It’s extremely hard for me to ask somebody for help.

Because of that I can’t work with partners, can’t be in a relationship, don’t trust people in general, can’t open up to people. I barely talk to my parents, my conversation with my mother consists of “Hi, how are you? Good. I’m good, too” once a week or so.

If my boss tells me “ask X to help you with Y”, it sends me to near anxiety attack, and I postpone it as long as possible. I’d rather (figuratively) bang my head on the wall for days than take someone’s attention and time.

I’m great with helping people though, and am pretty much a go to guy when something needs fixing. Probably because I am very good at looking up stuff. ChatGPT is like a gift from god for me, I even pay for the premium subscription, worth every penny for me.

I have like three close friends I can open up to, and I feel extremely guilty each time I do. It feels to me like bringing a box of my dirty underwear and dumping on someone’s head.

I know it’s making me miserable, but I just can’t help it.

I’m extremely introverted, and built my life around being alone, just because of that. And I handle myself pretty well. I have a decent job as a software engineer, rent a spacious apartment in a good area, drive a new-ish car, have basically everything I need in terms of material goods. I work out, try to eat, drink and sleep well, don’t smoke cigarettes and barely drink alcohol. I smoke weed often though, to try and self medicate, it eases my anxiety sometimes. I’m 39M if it helps.

I’m constantly told by women that I’m handsome. Tried dating, but always came to conclusion that I’m not ready for relationship. So I self sabotaged any attempts for a relationship, because deep down I’m sure that I will make her life miserable.

And before people tell me to go to therapy, already tried that. Guess what – it means I need to ask for help and explain my situation to person I don’t know, who will judge me, even if they say they won’t. And I already tried several therapists, ended up to be a total waste of time and money. Tried anxiety medication, it only made things worse.

It’s easier to write it here, hidden under a nickname, to complete strangers, than to open up IRL.

I heard an expression called “VCR question”, and that’s pretty much what I have. If you grew up in the 90s, you probably could set up the family VCR without reading the instruction manual, and people from older generations looked at you as the next Bill Gates. Setting up the VCR was extremely easy for you, but to them it seemed near impossible. And to you, it seemed dumb that people with so much life experience couldn’t handle such an easy task as to program the VCR. It’s a question that is easy for anyone from outside, but is extremely hard for the person that’s asking it.
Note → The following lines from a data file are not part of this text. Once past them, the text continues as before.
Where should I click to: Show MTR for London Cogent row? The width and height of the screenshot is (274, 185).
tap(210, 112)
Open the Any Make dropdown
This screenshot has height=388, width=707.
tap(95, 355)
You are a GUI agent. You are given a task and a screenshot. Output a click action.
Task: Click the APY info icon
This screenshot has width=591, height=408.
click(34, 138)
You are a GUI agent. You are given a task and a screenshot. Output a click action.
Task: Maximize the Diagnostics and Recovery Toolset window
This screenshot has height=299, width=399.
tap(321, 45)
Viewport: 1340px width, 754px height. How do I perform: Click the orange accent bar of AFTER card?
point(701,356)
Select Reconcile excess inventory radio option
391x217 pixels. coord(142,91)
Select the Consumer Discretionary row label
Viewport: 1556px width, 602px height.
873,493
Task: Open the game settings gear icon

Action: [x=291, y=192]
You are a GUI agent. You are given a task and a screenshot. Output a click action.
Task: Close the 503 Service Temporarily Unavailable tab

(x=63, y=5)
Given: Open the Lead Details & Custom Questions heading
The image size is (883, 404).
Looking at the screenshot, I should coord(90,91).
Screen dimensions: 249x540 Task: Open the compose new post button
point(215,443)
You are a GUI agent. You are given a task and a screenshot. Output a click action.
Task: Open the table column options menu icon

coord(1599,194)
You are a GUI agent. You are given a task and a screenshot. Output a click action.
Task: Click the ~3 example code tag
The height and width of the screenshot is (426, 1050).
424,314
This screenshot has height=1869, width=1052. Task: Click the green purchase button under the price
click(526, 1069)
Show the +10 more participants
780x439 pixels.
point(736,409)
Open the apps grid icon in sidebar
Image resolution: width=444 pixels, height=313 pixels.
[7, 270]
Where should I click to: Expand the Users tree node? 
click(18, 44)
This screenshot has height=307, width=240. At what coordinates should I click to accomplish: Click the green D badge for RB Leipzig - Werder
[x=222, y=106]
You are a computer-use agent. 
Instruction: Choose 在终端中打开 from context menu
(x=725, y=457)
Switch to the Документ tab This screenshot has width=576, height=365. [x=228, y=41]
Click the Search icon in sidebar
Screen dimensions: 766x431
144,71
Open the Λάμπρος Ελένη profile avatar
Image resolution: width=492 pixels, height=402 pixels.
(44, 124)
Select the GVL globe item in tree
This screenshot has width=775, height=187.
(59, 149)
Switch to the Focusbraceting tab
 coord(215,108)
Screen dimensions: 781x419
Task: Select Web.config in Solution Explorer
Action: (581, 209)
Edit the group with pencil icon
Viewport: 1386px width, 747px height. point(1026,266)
So if I ask “how to ask people for help”, 99.999999% of people would tell me “duh, just go and ask, are you stupid or something?”. But to me it is extremely hard.

Did anyone else have these issues? If so, how did you overcome it?

6 comments
  1. >Because of that I can’t work with partners, can’t be in a relationship, don’t trust people in general, can’t open up to people. I barely talk to my parents, my conversation with my mother consists of “Hi, how are you? Good. I’m good, too” once a week or so.

    Consult a therapist.

    >If my boss tells me “ask X to help you with Y”, it sends me to near anxiety attack, and I postpone it as long as possible. I’d rather (figuratively) bang my head on the wall for days than take someone’s attention and time.

    Yeah…definitely a therapist.

    Sounds like you should consult a therapist. The anxieties and difficulties you are experiencing are not normal. A therapist can help you work through them or cope with them.

  2. I hate these posts. “Nothing can help me, so internet people, help me” It’s just attention seeking behavior. You don’t really want help. I’m pretty sure a lot of what you said is bullshit. It’s just another typical “woe is me” rant.

  3. The only answer is that you just have to do it. There’s no shortcuts. Sitting on some stranger’s couch and paying 50 bucks an hour isn’t gonna helpya. Ultimately you can hear about mechanisms, read about coping strategies and all that happy horsepucky all you want, but it’s really up to you to do those strategies and implement those mechanisms. That said I get where you’re coming from. It’s so much easier to stay in your shell and not let anybody in, because you can’t hurt if you’re all alone. But there’s no magic bullet. If you want to fix it, you will. Simple as.

  4. Put a gun to their head and ask for anything. You don’t have to shoot. Good luck.

  5. You know the feeling you get when you help other people? That feeling of being useful and meaningful and a net positive in someone else’s life? That’s how other people will feel when they help you. You’re not imposing yourself on others; you’re becoming part of their little give-and-take community. People want to help you. <<I>> want to help you and I barely know you. Nice people, like you yourself, love the feeling of being useful.

  6. It’s okay, OP. You can come to the strangers of the internets to vent anything. Some of us aren’t absolute dickwads and some are even far more interested in the vicarious drama and eureka sensation of helping someone else than you could possibly “burden” with whatever issues you’ve got ^_^/ *pat, pat*.

    Also it seems you’ve got a heck of an RSD-fueled social anxiety, but you probably already knew that.